Oltre all’eccezione di irritualità della notifica il contribuente potrebbe sollevare anche l’eccezione di prescrizione, la c.d. eccezione “amorale”.

L’eccezione di prescrizione è un’eccezione di parte, non opera automaticamente ma deve essere eccepita dalla parte che vi abbia interesse, cioè il giudice non può rilevare d’ufficio la prescrizione non opposta.

L’eccezione di prescrizione esonera il debitore dall’onere di fornire la prova dell’avvenuta estinzione del credito, quindi, spetta al creditore dimostrare che la prestazione non è stata eseguita.

L’eccezione di prescrizione può essere eccepita in ogni stato e grado del procedimento.

Anche in questo caso la stabilità/definitivà amministrativa del nostro avviso di accertamento esecutivo è travolta dalla decisione del giudice sulla predetta eccezione.

La forza della sentenza irrevocabile

Quando andiamo ad esaminare la definitività giuridica dobbiamo necessariamente verificare se la sentenza, divenuta irrevocabile, sia una sentenza DICHIARATIVA o COSTITUTIVA.

Se la sentenza è DICHIARATIVA, andrà a confermare la legittimità dell’atto impugnato e l’esecuzione potrà procedere sulla base dell’iniziale avviso di accertamento impugnato.

Se, al contrario, la sentenza è una sentenza COSTITUTIVA, è una sentenza cioè sul merito della pretesa impositiva, è una pronuncia in cui solitamente si ha una soccombenza parziale e l’atto iniziale viene rimodulato.

In questo caso la sentenza SOSTITUISCE l’avviso di accertamento iniziale.

Se questa sentenza costitutiva è utilizzabile come TITOLO ESECUTIVO, significa che nella sentenza il giudice ha individuato la CERTEZZA, la LIQUIDITA’ e l’ESIGIBILITA’ del credito.

In questo caso la sentenza, che avrà una prescrizione decennale a prescindere dalla natura del credito, sarà il titolo esecutivo attraverso il quale è possibile compiere l’esecuzione forzata.

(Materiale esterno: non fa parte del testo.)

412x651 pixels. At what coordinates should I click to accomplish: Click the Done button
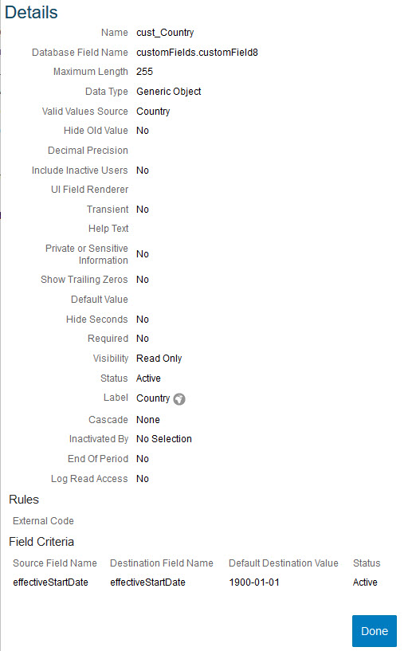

Tale sentenza, una vota passata in giudicato, sarà impugnabile solo con mezzi straordinari quali quelli individuati nella revocazione.

Se invece questa sentenza costitutiva NON è utilizzabile come TITOLO ESECUTIVO, perché il giudice impone una rideterminazione dell’atto iniziale, quindi non individua la CERTEZZA, la LIQUIDITA’ e l’ESIGIBILITA’ del credito, sarà necessario per procedere ad esecuzione forzata notificare un ATTO SECONDARIO, un avviso di accertamento in cui si riformula la pretesa impositiva secondo il dettato indicato in sentenza.